Superposition

To solve a circuit by superposition first "turn off" all independent voltage and current sources except for one and calculate the voltages and currents you want to find in your circuit. Then repeat this for each voltage or current source, having only one source at a time. To get the final voltage or current at a point in your circuit simply add all of the voltages/currents you found at that point from each source.

To "turn off" a voltage source replace it with a straight piece of wire (short circuit). To "turn off" a current source replace it with a break in the wire (open circuit).

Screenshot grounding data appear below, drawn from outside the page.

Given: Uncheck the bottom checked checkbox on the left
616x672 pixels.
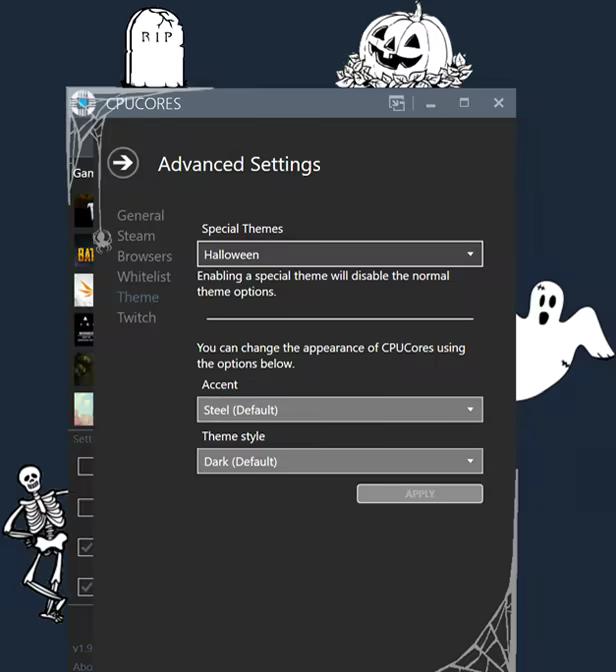Looking at the screenshot, I should pos(86,586).
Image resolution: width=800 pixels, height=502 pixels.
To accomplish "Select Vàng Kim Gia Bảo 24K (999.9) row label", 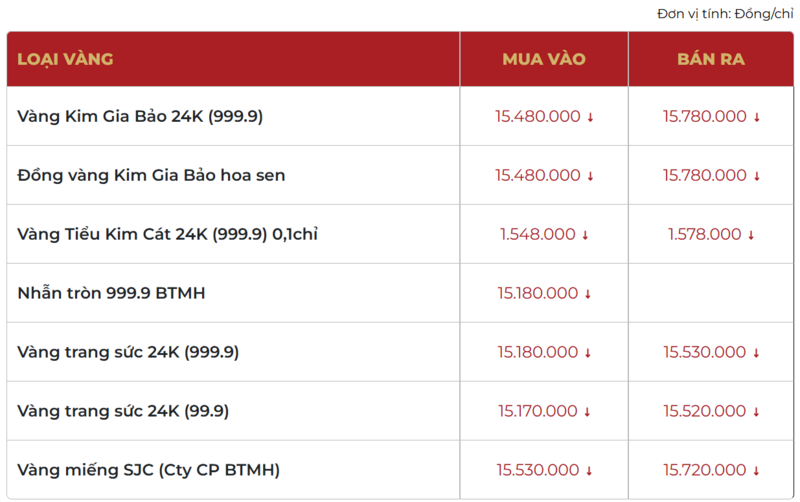I will pos(140,116).
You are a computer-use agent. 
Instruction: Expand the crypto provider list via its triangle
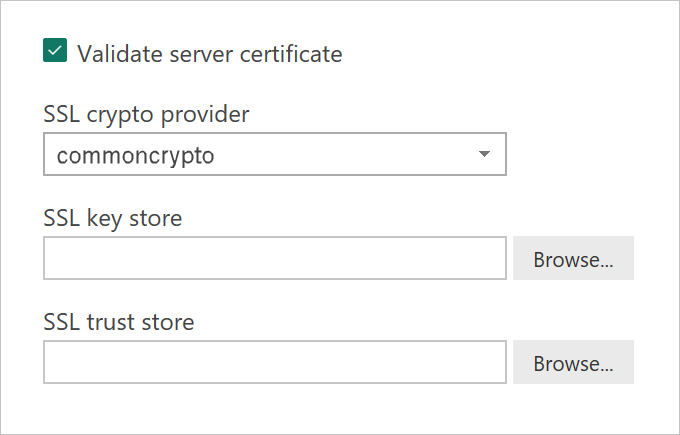(484, 155)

Find the current through R2 in the circuit below.

First we'll find the current due to the voltage source V1 by replacing V2 with a short circuit. With V2 shorted R2 and R3 are in parallel and their combination is in series with R1 so the total current flowing out of V1 is: \(I_{V1} = \frac{28}{400 + \frac{20000}{300}} = \frac{28}{400 + 66.67} = 0.060A\) Then by the current divider rule the current flowing through R3 because of V1 is: \(I_{R3V1} = I_{V1} \times \frac{R2}{R2 + R3} = 0.06 \times \frac{100}{300} = 0.02A\) Now we do the same but for V2 so we replace V1 with a short circuit and the total current leaving battery V2 is: \(I_{V2} = \frac{7}{100 + \frac{80000}{600}} = \frac{7}{100 + 133.33} = 0.03A\) Then by the current divider rule the amount of current flowing through R3 because of V2 is: \(I_{R3V2} = I_{V2} \times \frac{R1}{R1 + R3} = 0.03 \times \frac{400}{600} = 0.02A\) Therefore the total current flowing through R3 is given by the sum of these two currents, or: \(I_{R3} = I_{R3V1} + I_{R3V2} = 0.02A + 0.02A = 40mA\)

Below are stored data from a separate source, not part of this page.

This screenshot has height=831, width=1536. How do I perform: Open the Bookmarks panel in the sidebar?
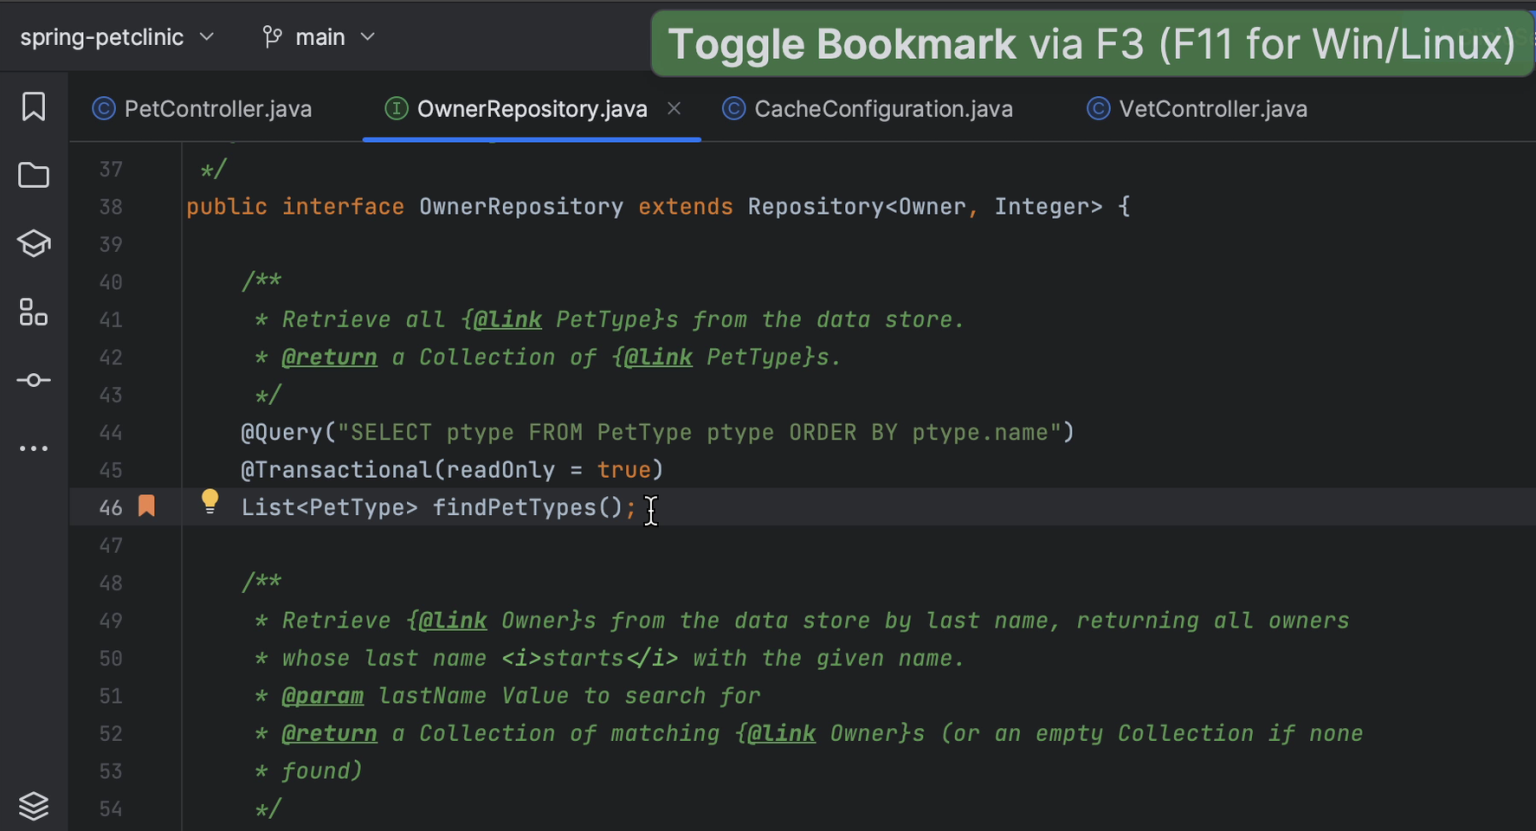click(33, 106)
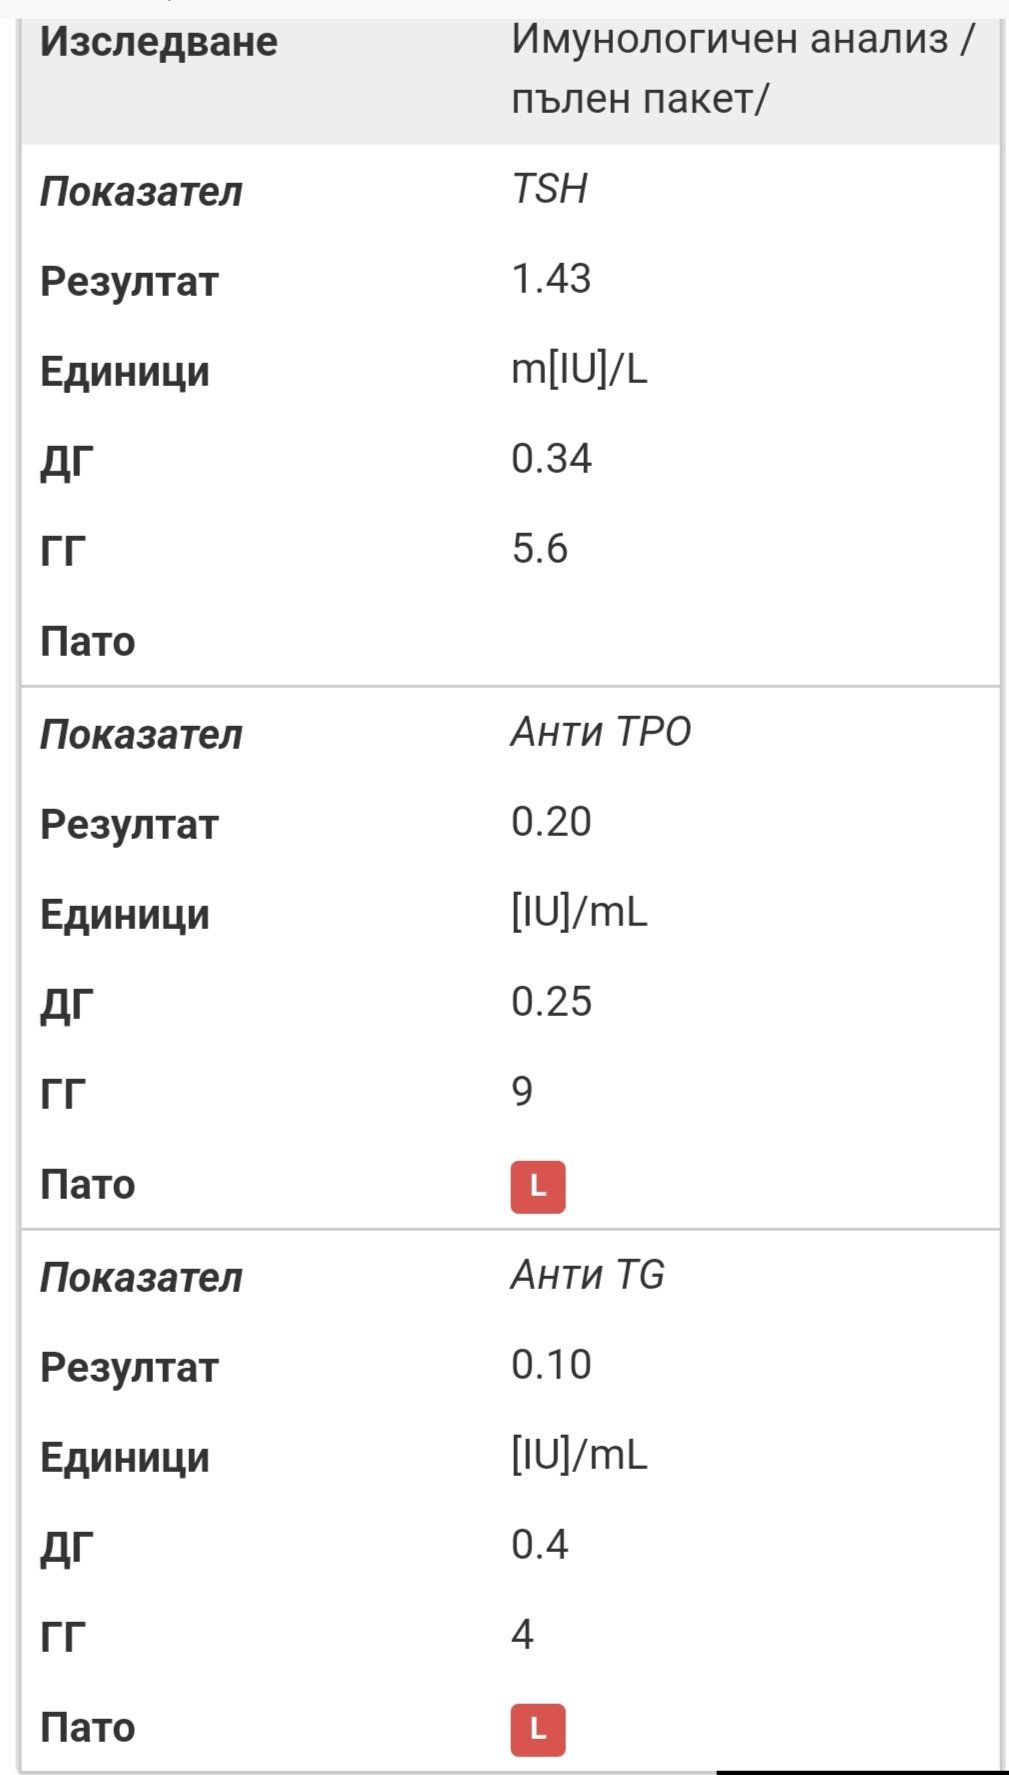The width and height of the screenshot is (1009, 1775).
Task: Select the Анти TPO indicator name
Action: click(601, 732)
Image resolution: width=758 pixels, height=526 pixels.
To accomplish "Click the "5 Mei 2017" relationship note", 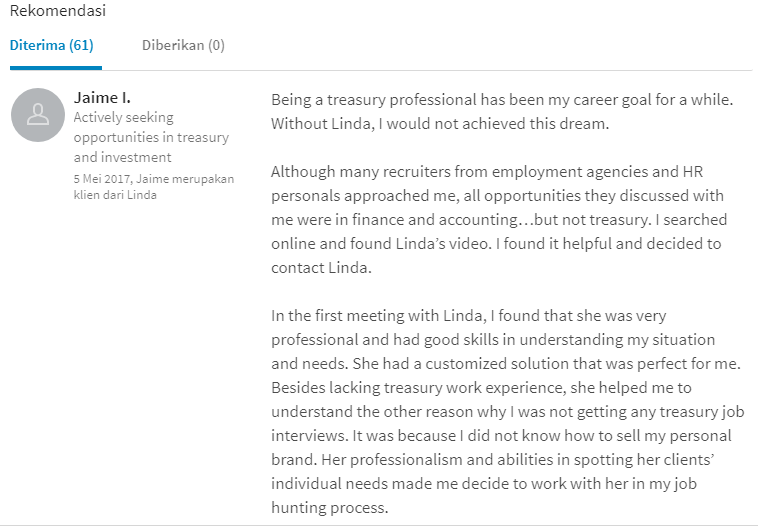I will pyautogui.click(x=154, y=187).
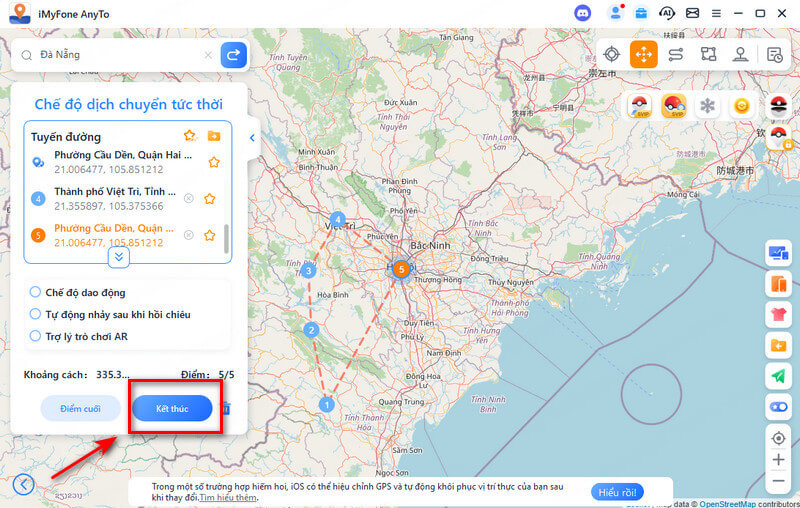The height and width of the screenshot is (508, 800).
Task: Select the joystick mode icon
Action: (x=741, y=54)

Superposition only works with voltage and current, it does not work with power. To find the power through an element due to several power sources find the individual voltages and/or currents like normal and then use the final, total voltage and/or current to calculate the power.

Calculate the power dissipated by resistor R3 in the circuit below.

This is the same circuit as we analysed above. To find the current used up by R3 we use its total current \(I_{R3} = 0.04A\) and its resistance \(R_3 = 200\Omega\) to find: \(P_{R3} = I_{R3}^2 \times R_3 = 0.0016 \times 200 = 320mW\) Note that we used superposition to find the current and then our usual power formula to THEN get the power.